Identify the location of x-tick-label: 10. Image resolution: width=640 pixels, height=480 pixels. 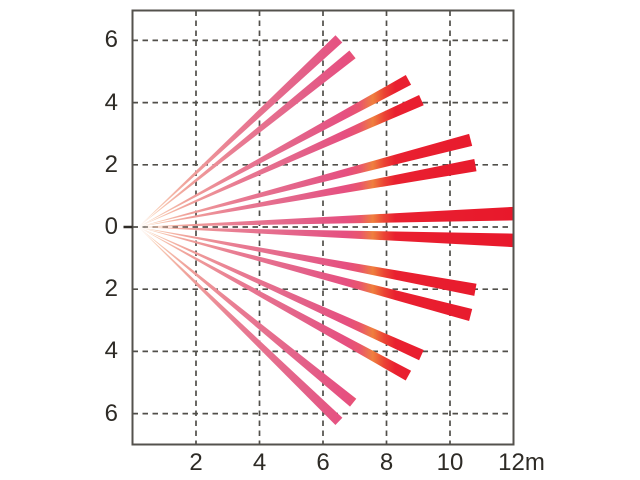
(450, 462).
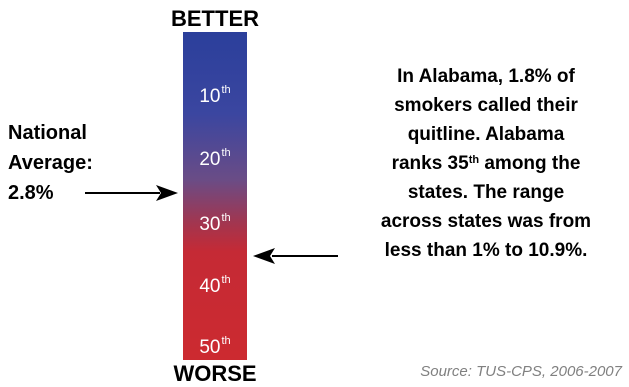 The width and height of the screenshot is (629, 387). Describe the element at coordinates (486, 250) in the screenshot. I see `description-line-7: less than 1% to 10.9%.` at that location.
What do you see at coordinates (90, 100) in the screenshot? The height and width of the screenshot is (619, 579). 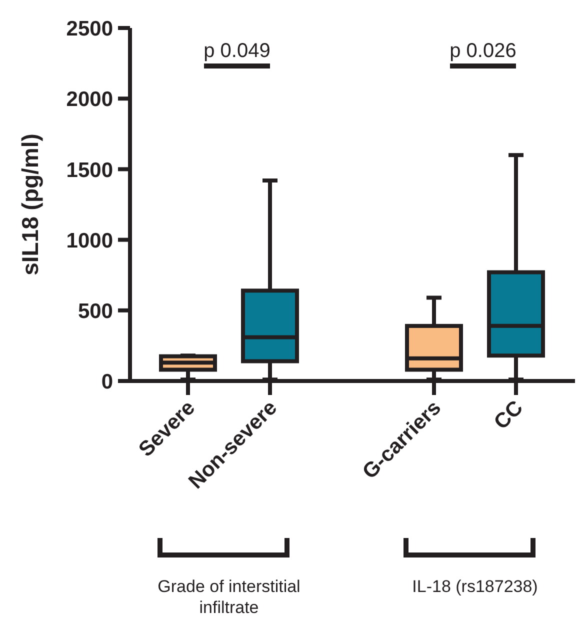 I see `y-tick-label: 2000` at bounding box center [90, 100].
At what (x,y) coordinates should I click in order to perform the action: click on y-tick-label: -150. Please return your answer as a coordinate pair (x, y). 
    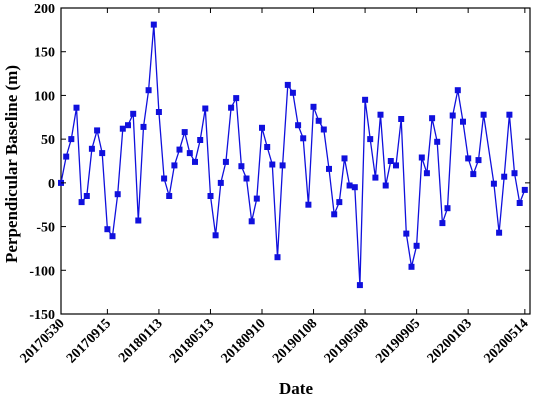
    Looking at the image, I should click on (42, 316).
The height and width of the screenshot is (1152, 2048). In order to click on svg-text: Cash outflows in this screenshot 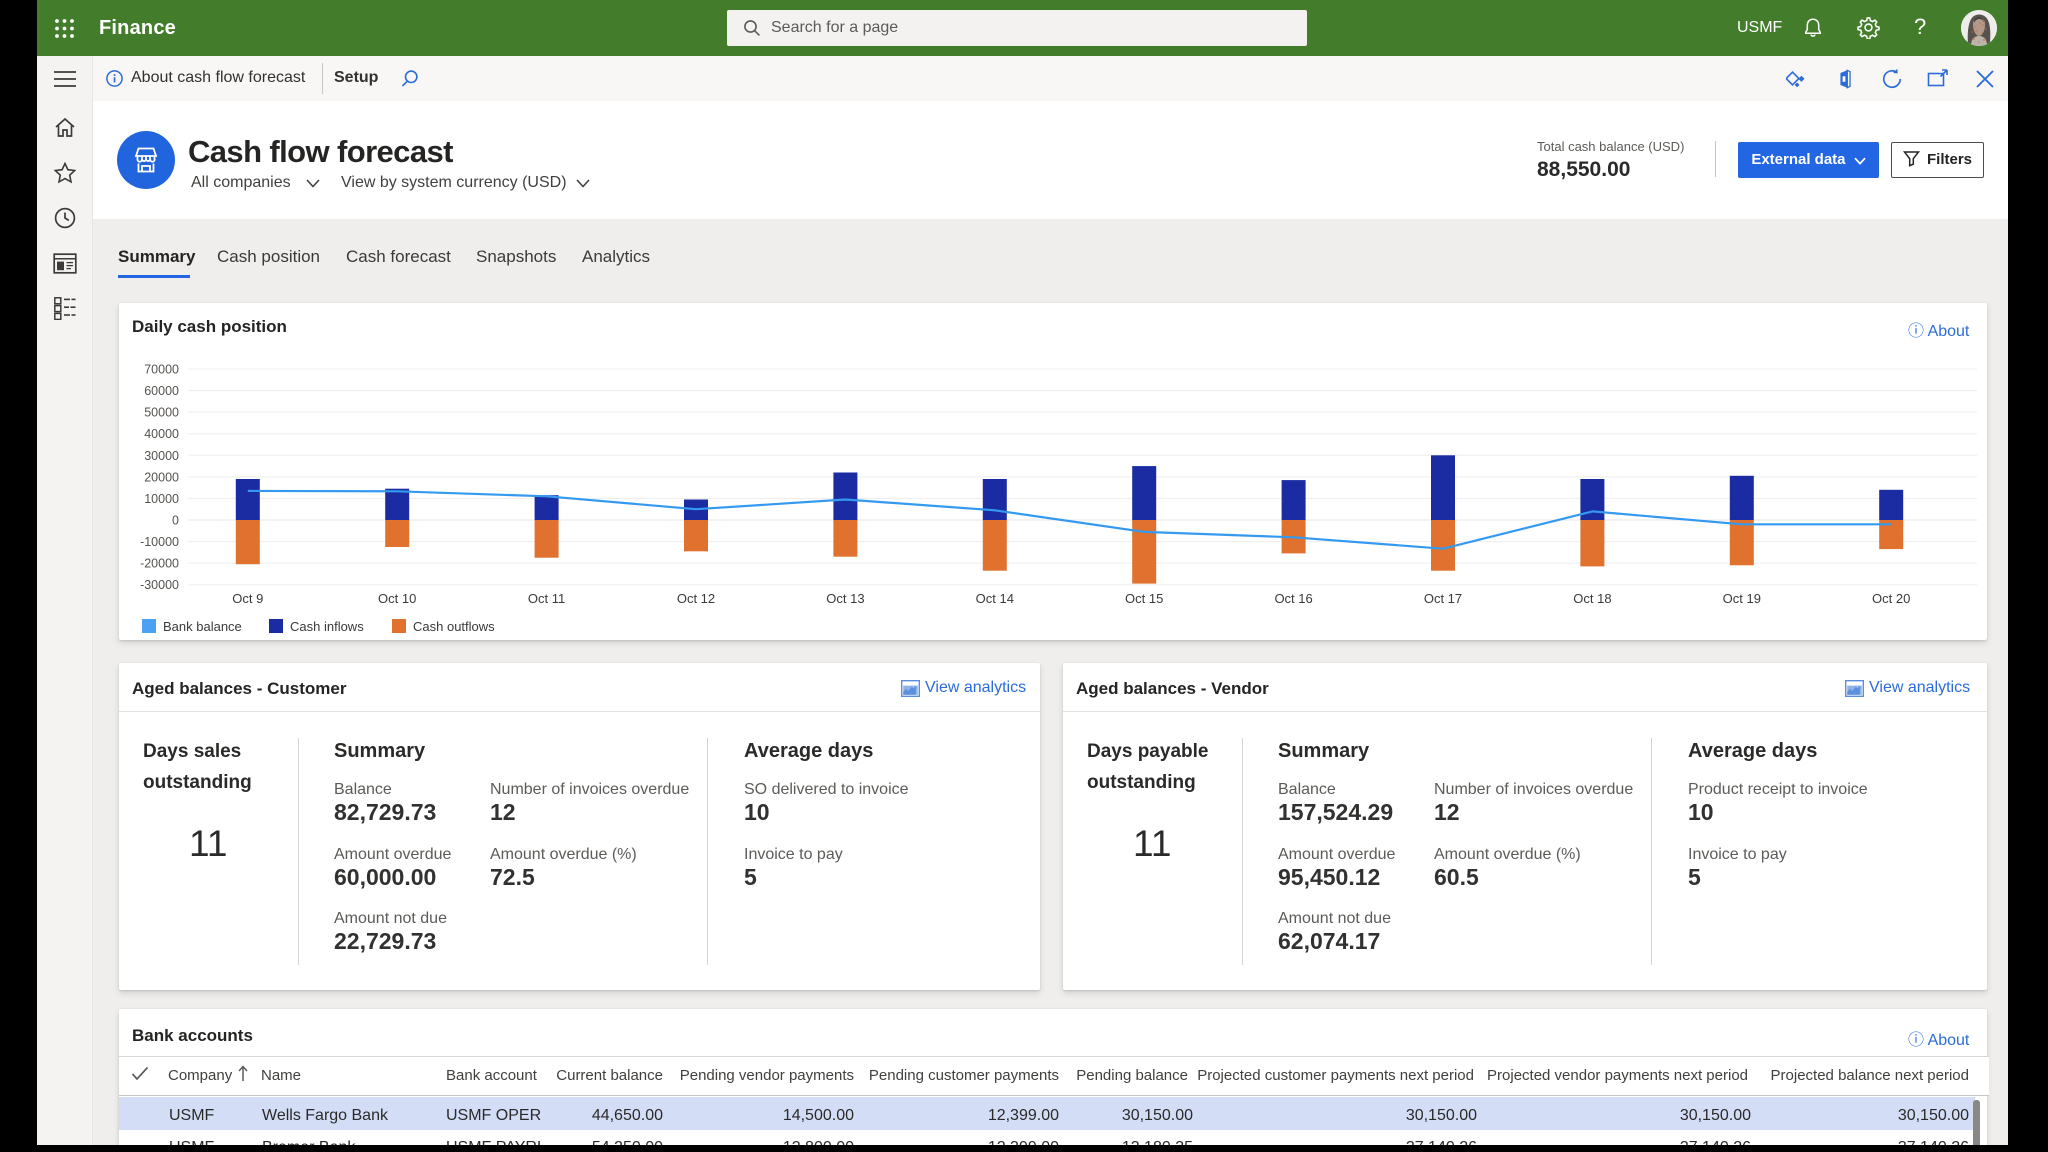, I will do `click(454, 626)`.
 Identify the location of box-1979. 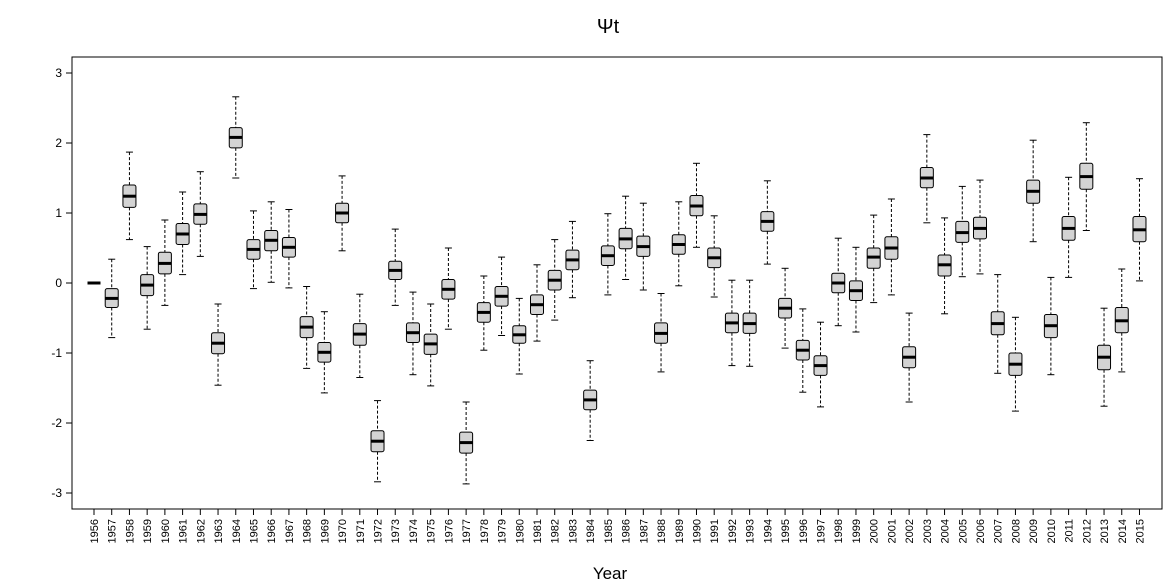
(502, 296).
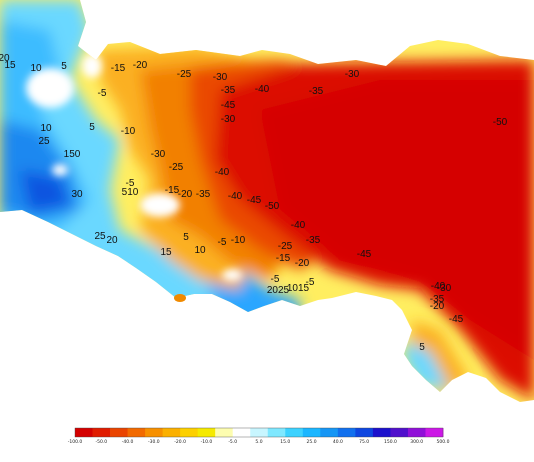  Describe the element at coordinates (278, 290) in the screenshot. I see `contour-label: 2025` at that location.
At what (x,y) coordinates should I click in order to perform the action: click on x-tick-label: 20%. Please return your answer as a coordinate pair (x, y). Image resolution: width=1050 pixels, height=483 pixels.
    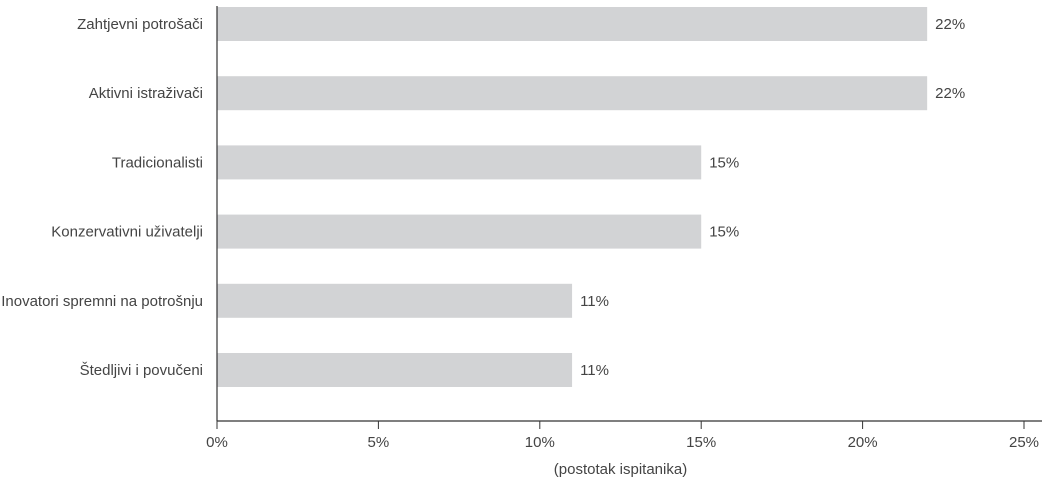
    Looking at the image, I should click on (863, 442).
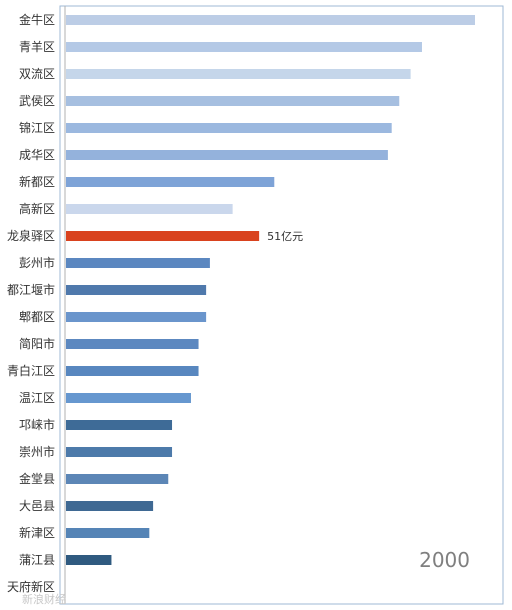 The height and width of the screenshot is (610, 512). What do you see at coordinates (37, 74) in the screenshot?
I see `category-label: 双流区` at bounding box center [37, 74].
****************************************
Cosa si chiede
Riscrivi il tratto che va dall'inizio dell'elenco fino alla riga con "(450, 462)." compresa, sostituendo "Identify" con "Find" e lasciando invariato tutto il resto. Ometti le immagini.

Soluzione
Find the location of x-tick-label: 10. Image resolution: width=640 pixels, height=480 pixels. 
(450, 462).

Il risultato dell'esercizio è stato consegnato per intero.